BRIEF: Each line with the string "link" is to be copied from the records below.

THE INPUT:
● ● ●
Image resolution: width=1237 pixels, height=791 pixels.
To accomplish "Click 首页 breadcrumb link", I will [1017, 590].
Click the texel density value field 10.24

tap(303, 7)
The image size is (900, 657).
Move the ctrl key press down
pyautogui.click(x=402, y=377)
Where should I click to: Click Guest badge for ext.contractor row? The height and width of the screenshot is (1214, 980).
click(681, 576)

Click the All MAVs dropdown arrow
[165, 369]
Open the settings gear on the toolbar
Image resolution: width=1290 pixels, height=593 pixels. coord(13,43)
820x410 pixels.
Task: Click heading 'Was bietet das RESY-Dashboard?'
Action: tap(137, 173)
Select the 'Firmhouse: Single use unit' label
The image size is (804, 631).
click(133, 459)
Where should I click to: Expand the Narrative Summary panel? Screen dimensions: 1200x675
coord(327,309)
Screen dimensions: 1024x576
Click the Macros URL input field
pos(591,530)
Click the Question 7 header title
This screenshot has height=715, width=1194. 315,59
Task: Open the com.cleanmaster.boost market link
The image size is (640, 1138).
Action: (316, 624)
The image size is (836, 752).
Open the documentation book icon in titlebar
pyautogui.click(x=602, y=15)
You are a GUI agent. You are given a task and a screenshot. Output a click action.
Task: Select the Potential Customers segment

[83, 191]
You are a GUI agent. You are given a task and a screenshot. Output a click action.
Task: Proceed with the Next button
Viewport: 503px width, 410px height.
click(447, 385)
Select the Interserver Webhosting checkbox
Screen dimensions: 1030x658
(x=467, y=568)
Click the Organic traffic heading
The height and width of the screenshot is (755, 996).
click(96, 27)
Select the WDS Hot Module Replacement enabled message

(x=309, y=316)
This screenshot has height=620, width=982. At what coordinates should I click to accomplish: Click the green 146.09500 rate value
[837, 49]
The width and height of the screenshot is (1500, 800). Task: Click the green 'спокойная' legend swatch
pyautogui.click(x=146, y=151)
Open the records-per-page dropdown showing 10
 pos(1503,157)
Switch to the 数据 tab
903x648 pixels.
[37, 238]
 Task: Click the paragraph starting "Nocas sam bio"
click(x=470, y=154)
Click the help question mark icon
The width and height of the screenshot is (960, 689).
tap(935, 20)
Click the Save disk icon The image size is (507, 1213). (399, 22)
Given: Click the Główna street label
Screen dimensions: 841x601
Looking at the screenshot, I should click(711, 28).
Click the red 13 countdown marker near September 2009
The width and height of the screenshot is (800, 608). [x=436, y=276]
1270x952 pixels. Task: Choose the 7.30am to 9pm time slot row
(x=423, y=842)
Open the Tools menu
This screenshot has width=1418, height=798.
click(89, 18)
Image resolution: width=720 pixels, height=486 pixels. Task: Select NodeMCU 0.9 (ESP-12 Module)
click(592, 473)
● ● ●
EXERCISE RESPONSE:
To accomplish "Click 首页 breadcrumb link", I will [1017, 590].
Task: Open the com.cleanmaster.boost market link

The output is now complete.